Each one of us, by virtue of his or her baptism, is called by God to holiness. There is no holiness for the sinner except by means of repentance. Repentance, accepted through the virtue of humility, is the first step.
In turn, those who are called to shepherd others, have the responsibility to preach repentance to those entrusted to their care. They may not do so from a pulpit, but they do so in the ordinary course of life. Parents, for example, have to preach the need for repentance when their teenager, who has a curfew of midnight, comes home at 2:00 am. In our civil society, citizens have to preach the need for repentance when laws fail to protect the lives of unborn children.
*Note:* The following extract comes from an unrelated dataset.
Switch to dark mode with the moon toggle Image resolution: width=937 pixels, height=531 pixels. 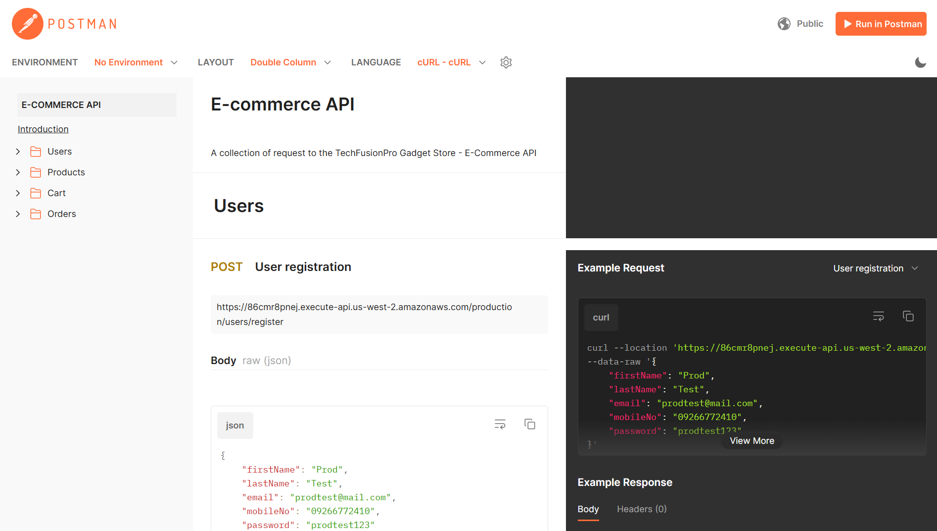920,62
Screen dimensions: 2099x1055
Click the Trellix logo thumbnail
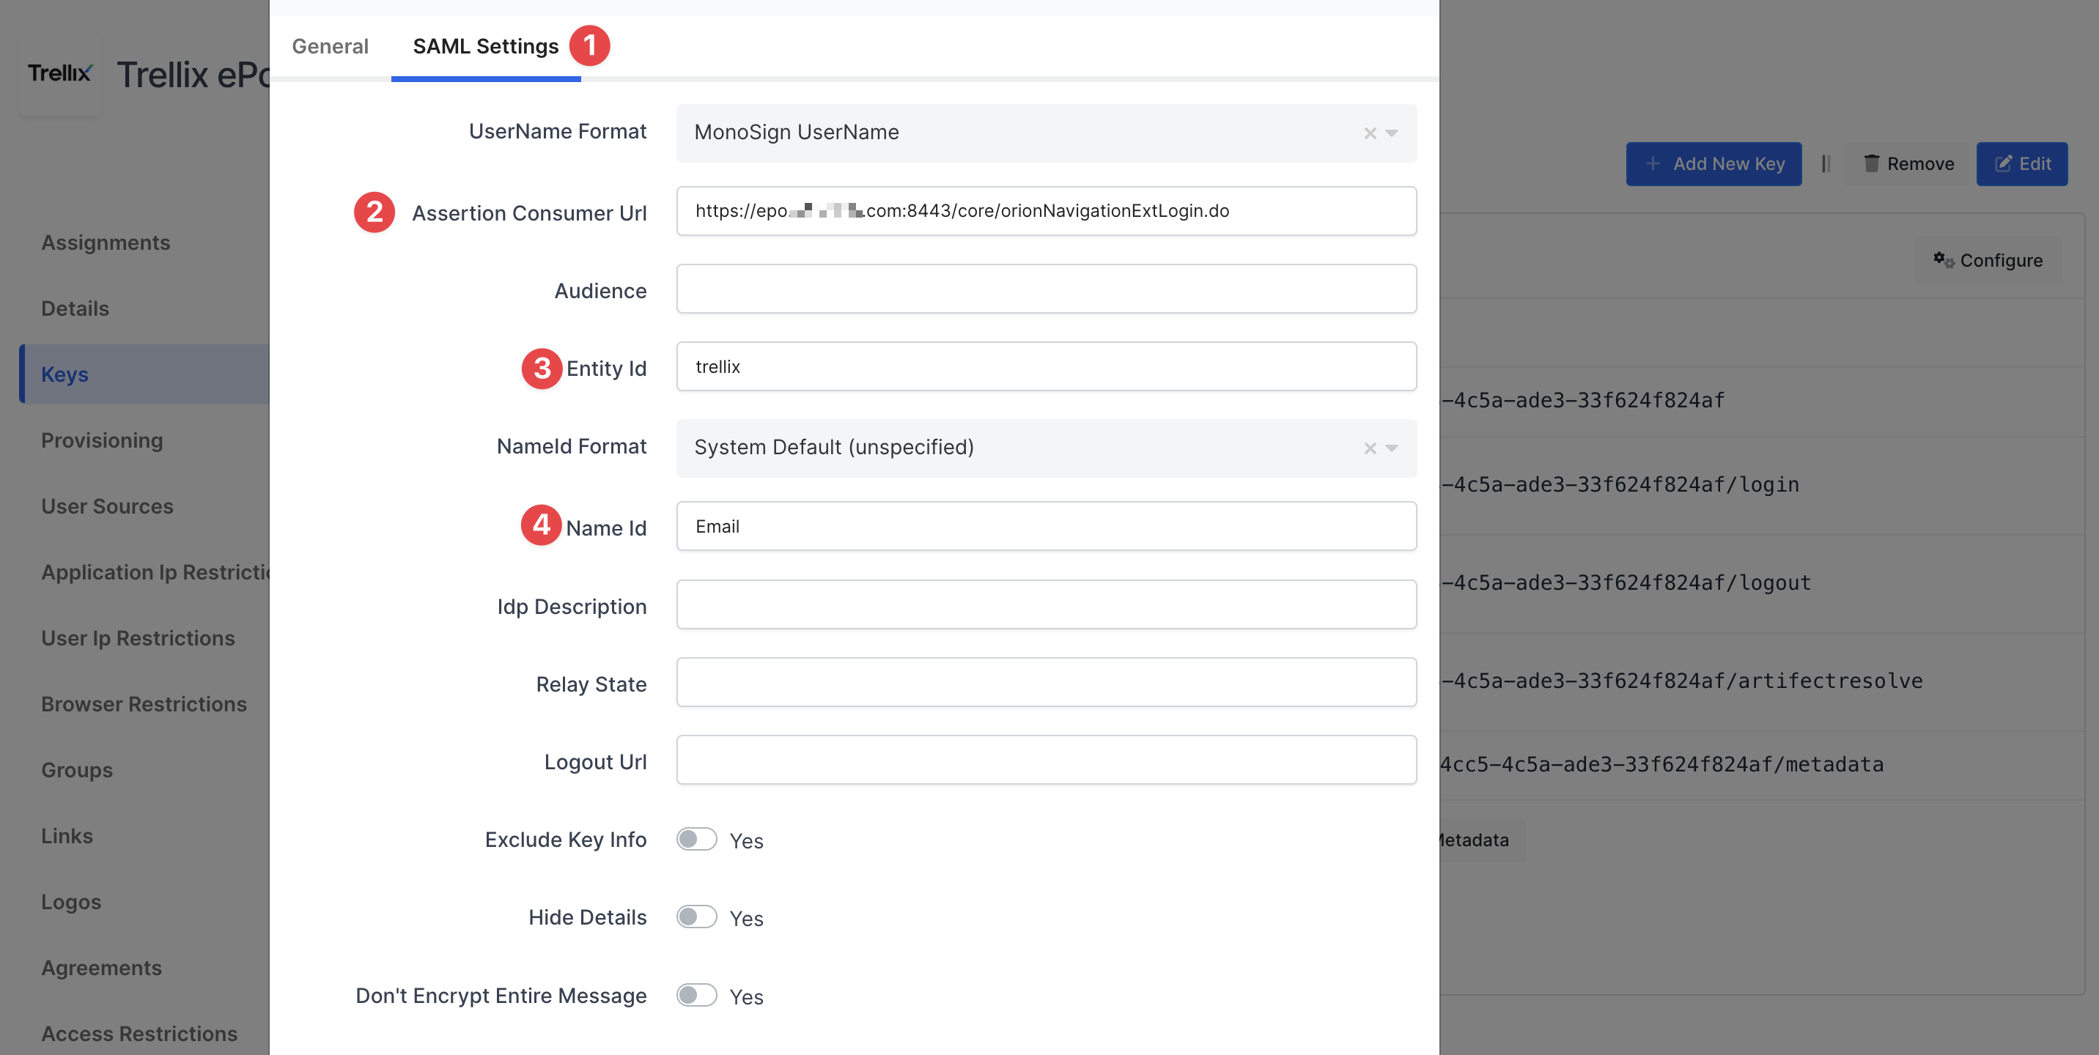click(59, 74)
However, no Christian can preach to others unless he first examines his own conscience and seeks out what forgiveness he needs to accept from God or others. Every night, during his prayers before falling asleep, the Christian disciple needs to make an examination of conscience, and pray the Confiteor or Act of Contrition. Every month, the Christian disciple who wants to grow in holiness will accept Jesus’ gift of Divine Mercy through the Sacrament of Confession.
Growth in the Christian life begins with the virtue of humility, and repentance for one’s sins. In other words, Christian growth is founded upon two basic truths of our Catholic Faith: (1) that there is sin, and (2) that I am a sinner.
By contrast, we live in a world that professes two claims that contradict our Faith: (1) that there is no objective truth, and therefore no such thing as sin, and (2) that instead, those who believe contrary to each other can only at best tolerate each other, or perhaps simply ignore each other, or at worst fight against each other. However, if there is truth – and Jesus proclaims “I am the Way, and the Truth, and the Life” – then we are able to reason with others, even when we disagree with them, and even when there’s a need for repentance, whether on our part or on theirs.
Nonetheless, repentance is only the first step. Because where there is human sin, there also is Christ willing to carry that sin on His shoulders to Calvary. And where there is sin, there is Christ Jesus offering His grace.